Yes, by proclaiming peace in the evil and injustice in our world, but also in proclaiming Jesus and how he provides peace in the forgiveness of sins. We can tell that to other people. We can proclaim it to them, especially people that we might know who are really struggling, who don’t know about this peace of Jesus. I hope that you know people like that and may have the opportunity and the courage to proclaim that good news of peace to them.

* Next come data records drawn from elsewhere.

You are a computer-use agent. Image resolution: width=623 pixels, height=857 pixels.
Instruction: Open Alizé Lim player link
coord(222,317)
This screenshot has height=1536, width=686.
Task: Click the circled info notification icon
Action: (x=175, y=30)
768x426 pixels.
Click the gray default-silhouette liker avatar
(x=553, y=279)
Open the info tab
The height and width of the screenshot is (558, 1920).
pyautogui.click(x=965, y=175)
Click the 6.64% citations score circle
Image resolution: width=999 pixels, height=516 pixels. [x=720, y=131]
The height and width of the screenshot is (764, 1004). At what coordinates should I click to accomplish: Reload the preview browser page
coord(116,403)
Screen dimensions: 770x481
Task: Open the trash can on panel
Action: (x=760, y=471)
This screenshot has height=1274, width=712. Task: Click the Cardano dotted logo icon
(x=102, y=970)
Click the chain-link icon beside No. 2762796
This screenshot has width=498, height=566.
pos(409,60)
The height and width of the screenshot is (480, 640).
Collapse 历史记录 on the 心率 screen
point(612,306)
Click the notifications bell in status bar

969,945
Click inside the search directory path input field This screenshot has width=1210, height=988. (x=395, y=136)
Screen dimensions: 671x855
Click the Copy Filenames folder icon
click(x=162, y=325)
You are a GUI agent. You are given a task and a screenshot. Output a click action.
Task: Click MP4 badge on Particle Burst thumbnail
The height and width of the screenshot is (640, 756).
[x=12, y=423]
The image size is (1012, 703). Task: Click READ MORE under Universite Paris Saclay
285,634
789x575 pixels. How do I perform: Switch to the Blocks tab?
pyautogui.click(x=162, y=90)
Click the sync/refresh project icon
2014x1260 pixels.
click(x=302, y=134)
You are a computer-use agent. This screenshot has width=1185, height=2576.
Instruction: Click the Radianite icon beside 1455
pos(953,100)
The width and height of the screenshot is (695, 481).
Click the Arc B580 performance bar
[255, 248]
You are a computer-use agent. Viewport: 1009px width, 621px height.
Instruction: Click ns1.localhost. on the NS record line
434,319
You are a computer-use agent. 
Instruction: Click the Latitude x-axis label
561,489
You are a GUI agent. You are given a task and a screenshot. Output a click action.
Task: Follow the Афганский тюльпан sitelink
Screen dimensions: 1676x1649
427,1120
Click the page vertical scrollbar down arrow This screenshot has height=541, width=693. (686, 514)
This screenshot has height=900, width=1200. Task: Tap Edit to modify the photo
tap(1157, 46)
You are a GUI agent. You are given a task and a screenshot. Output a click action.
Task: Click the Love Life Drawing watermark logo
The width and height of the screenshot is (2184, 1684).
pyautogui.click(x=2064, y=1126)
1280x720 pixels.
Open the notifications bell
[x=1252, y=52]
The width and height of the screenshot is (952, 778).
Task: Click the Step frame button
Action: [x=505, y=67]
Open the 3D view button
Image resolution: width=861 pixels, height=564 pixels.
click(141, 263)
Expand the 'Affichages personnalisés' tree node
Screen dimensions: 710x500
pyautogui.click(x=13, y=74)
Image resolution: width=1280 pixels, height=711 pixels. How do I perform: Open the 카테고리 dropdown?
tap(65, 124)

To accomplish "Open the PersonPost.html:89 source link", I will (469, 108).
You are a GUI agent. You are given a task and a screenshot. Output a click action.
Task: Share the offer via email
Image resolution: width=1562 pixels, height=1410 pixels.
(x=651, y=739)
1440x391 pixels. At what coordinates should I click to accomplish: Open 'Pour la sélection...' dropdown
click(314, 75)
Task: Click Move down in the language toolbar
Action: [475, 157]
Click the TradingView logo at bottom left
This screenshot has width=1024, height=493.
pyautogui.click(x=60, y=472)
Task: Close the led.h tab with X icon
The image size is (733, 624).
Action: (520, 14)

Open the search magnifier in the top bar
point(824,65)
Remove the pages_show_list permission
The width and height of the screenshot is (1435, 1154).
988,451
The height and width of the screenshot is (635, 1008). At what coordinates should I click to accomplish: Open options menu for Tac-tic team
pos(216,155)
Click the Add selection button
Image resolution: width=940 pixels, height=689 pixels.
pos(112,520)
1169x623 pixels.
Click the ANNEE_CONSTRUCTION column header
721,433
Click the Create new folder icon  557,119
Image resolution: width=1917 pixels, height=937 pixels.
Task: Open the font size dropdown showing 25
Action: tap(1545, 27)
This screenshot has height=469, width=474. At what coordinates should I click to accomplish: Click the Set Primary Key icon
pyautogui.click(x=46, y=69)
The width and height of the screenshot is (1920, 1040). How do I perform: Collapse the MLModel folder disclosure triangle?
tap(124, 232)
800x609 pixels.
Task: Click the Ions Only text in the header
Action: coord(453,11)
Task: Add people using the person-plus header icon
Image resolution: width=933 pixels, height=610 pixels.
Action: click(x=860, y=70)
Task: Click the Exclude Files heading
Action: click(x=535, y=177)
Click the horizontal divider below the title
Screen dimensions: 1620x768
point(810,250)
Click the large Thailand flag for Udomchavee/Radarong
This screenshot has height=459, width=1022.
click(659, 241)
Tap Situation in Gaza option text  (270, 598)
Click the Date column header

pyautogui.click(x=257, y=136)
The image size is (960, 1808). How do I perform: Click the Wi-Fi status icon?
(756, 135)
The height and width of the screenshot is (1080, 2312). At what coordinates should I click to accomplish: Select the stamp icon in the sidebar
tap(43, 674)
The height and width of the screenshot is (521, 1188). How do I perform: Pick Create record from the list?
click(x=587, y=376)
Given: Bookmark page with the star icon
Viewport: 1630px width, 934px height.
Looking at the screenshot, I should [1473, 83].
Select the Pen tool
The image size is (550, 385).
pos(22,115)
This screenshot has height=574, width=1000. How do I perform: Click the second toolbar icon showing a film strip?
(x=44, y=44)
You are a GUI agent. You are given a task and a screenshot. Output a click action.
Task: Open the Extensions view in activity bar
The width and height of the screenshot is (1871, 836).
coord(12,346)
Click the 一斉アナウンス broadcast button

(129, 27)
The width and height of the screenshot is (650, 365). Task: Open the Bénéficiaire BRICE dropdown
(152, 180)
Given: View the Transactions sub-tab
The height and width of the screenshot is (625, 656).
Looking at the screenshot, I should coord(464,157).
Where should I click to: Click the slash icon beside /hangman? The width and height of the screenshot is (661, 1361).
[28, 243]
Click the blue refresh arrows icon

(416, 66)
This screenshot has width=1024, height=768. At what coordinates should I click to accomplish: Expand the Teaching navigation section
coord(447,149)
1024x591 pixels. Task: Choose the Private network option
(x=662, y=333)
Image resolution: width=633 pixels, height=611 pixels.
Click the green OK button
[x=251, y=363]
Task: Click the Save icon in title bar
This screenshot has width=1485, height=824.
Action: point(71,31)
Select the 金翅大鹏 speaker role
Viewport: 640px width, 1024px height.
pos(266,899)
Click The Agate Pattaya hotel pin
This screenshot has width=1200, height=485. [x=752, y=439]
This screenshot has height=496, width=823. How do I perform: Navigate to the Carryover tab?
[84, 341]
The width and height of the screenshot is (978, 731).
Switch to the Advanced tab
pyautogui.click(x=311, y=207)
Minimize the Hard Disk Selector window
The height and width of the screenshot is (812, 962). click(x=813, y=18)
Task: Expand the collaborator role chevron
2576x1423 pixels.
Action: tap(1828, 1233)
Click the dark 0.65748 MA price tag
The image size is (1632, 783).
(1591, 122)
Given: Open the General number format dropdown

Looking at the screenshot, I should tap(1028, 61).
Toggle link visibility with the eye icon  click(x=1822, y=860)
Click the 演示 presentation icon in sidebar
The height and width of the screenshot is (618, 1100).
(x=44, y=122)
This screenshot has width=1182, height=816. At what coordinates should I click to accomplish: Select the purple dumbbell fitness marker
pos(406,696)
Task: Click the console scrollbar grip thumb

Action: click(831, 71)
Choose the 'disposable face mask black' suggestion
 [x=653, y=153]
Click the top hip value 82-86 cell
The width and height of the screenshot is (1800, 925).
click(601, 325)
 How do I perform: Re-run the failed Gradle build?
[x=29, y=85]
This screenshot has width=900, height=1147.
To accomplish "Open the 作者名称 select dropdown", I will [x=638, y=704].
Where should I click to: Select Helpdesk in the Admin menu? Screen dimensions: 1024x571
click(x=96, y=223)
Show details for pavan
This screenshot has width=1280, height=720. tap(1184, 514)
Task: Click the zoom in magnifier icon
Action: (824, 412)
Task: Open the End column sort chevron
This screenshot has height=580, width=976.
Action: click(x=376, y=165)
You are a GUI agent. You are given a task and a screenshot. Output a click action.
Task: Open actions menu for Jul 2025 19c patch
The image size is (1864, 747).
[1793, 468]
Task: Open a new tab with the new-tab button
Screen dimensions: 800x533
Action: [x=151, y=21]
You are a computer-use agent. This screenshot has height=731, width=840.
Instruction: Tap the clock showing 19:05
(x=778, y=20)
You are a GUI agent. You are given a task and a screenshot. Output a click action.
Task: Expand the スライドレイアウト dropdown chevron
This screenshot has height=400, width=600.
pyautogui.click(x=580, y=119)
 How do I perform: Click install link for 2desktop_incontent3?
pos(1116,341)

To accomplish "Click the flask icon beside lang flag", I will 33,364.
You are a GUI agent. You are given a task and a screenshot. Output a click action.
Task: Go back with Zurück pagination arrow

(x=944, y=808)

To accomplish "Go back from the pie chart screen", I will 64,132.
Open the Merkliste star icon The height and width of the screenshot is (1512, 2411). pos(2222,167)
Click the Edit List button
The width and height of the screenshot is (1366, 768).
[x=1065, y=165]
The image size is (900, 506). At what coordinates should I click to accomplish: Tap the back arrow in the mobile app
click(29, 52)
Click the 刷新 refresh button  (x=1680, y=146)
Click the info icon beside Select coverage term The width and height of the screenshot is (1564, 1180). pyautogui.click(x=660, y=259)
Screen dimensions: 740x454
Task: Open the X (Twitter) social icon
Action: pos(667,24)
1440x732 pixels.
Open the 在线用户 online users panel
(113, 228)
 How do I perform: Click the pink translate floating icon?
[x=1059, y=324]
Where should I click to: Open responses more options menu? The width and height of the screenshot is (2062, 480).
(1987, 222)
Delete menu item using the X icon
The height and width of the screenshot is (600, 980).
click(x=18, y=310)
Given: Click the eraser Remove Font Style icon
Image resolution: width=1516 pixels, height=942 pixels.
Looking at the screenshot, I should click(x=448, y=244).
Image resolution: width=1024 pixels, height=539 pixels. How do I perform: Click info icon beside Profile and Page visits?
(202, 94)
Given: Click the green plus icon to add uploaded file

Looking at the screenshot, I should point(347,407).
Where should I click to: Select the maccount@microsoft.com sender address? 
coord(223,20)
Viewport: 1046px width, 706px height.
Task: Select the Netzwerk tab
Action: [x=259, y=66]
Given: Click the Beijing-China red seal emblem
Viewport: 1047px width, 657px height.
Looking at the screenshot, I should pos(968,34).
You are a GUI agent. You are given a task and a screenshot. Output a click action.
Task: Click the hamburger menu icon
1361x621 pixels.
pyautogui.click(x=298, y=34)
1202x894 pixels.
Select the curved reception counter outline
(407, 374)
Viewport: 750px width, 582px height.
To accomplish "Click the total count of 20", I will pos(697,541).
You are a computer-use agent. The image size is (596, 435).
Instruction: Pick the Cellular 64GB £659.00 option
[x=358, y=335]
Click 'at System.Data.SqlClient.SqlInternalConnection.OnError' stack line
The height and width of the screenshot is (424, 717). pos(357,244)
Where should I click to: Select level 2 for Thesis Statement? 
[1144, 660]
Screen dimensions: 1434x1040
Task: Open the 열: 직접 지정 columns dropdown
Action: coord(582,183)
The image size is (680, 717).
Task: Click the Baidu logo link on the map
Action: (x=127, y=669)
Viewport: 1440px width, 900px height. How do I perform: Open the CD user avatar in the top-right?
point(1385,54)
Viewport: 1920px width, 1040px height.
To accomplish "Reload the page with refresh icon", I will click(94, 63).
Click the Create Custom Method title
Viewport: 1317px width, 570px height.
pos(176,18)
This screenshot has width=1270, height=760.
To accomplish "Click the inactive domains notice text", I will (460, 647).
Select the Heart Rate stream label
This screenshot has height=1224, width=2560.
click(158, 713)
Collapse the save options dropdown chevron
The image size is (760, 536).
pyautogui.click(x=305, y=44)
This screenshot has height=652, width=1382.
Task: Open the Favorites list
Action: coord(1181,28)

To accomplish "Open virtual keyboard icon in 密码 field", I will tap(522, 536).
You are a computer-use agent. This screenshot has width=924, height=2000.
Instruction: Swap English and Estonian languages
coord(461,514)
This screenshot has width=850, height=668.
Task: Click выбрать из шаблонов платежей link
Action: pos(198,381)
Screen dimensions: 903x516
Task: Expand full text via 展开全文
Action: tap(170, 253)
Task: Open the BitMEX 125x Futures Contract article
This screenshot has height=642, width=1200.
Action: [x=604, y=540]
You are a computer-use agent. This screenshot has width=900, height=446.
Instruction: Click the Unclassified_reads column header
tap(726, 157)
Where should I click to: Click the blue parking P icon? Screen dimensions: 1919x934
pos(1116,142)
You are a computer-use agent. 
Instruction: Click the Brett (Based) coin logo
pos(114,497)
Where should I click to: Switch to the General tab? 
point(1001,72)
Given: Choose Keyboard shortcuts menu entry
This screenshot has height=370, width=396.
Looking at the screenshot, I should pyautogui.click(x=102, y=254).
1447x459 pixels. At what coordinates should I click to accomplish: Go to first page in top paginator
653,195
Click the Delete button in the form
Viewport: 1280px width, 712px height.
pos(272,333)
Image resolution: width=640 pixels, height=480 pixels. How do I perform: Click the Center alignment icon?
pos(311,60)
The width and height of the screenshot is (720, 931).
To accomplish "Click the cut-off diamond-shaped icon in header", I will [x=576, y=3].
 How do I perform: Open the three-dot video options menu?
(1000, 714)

Maybe they’ll see it in your life that they may say, you are such a peaceful person. You want to tell me about that? Bam, here you go. Let me tell you about Jesus, the one who gives me peace. This can be such good news to people that you know who might be struggling and needing that kind of peace in their life. Because this is peace that forgives. This isn’t peace like the world gives. This is God’s peace.

Peace that heals and comforts the conscience. Provides peace for stress and fear and worry. You can be at peace through Jesus because He doesn’t just proclaim peace. Really, Jesus, He is peace. It’s no coincidence that before He was born, He was declared He was going to be the Prince of Peace.

I have this thing with bumper stickers. I think they’re usually really stupid and silly. There’s a couple of good ones, and I like this one that maybe you’ve seen. It says, Yeah, how true. If you know Jesus, you know peace. It’s common to hear people sometimes talk about their troubles in life and even kind of confessing their sins when they say, yeah, I need to go to church and make peace with God. Don’t bother. He’s already made peace with you through Jesus. May you always know and have that kind of peace, peace that Jesus provides.

Amen. And now may the peace of God, which surpasses all understanding, keep your hearts and minds in Christ Jesus. Amen.